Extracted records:
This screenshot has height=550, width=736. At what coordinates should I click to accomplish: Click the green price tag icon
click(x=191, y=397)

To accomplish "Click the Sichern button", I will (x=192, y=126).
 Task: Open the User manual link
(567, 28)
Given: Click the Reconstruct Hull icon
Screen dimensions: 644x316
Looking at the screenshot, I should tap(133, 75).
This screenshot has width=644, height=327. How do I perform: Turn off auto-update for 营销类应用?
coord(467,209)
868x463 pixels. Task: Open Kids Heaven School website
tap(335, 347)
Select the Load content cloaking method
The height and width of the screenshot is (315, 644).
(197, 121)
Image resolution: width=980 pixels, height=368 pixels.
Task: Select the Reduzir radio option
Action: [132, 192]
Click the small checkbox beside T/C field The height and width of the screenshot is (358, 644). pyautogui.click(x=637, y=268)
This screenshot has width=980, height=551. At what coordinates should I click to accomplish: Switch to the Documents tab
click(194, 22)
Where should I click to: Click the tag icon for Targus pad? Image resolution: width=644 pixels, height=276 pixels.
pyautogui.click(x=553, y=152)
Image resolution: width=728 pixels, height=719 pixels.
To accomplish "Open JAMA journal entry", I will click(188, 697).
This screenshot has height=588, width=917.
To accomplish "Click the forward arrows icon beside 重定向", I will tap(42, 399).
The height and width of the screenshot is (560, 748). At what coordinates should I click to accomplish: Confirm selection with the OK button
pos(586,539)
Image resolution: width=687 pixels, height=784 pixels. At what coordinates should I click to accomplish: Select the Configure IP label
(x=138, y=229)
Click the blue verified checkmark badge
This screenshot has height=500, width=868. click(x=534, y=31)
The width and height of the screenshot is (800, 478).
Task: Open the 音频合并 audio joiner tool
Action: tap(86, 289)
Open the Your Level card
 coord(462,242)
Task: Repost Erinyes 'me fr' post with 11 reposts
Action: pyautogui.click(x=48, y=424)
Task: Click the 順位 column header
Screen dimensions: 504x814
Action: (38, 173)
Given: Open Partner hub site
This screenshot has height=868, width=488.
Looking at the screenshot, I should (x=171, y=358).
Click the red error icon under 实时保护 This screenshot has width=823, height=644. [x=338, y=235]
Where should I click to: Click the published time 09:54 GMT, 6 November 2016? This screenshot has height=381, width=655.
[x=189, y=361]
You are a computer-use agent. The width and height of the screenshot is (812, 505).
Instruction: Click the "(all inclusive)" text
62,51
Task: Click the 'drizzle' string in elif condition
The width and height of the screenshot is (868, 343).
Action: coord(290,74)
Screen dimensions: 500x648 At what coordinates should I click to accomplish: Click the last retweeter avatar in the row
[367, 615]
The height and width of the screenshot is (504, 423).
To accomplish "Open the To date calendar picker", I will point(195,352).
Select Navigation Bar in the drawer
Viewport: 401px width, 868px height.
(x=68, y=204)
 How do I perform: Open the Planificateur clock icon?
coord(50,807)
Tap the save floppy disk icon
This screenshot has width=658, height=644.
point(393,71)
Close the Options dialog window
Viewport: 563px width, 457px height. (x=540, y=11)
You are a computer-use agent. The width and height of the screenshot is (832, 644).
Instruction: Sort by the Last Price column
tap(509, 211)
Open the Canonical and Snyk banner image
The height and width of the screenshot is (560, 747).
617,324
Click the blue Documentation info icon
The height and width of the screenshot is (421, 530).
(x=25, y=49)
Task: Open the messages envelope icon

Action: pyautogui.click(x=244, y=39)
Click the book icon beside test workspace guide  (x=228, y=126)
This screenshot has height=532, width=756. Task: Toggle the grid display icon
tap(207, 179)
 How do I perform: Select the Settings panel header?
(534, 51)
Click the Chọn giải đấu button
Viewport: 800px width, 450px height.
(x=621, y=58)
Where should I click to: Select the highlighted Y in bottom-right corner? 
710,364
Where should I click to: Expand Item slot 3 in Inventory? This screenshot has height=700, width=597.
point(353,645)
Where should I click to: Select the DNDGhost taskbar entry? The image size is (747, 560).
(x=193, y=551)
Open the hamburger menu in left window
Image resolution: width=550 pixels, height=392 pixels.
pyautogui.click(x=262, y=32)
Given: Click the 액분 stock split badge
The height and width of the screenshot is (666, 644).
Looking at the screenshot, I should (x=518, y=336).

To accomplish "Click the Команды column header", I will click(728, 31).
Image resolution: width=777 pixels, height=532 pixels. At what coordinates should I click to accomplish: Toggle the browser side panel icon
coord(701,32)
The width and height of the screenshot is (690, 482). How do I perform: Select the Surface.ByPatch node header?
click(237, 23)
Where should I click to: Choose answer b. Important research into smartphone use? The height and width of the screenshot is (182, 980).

▸ **TASK INSTRUCTIONS**: Set every line down again exactly. Begin with the first line of the entries and finish with the line containing "Image resolution: width=728".

▸ **SOLUTION TO THIS TASK**:
This screenshot has height=550, width=736. At what coordinates should I click to accomplish: Click the green price tag icon
click(x=191, y=397)

To accomplish "Click the Sichern button", I will (x=192, y=126).
 Task: Open the User manual link
(567, 28)
Given: Click the Reconstruct Hull icon
Screen dimensions: 644x316
Looking at the screenshot, I should tap(133, 75).
This screenshot has width=644, height=327. How do I perform: Turn off auto-update for 营销类应用?
coord(467,209)
868x463 pixels. Task: Open Kids Heaven School website
tap(335, 347)
Select the Load content cloaking method
The height and width of the screenshot is (315, 644).
(197, 121)
Image resolution: width=980 pixels, height=368 pixels.
Task: Select the Reduzir radio option
Action: [132, 192]
Click the small checkbox beside T/C field The height and width of the screenshot is (358, 644). pyautogui.click(x=637, y=268)
This screenshot has width=980, height=551. At what coordinates should I click to accomplish: Switch to the Documents tab
click(194, 22)
Where should I click to: Click the tag icon for Targus pad? Image resolution: width=644 pixels, height=276 pixels.
pyautogui.click(x=553, y=152)
Image resolution: width=728 pixels, height=719 pixels.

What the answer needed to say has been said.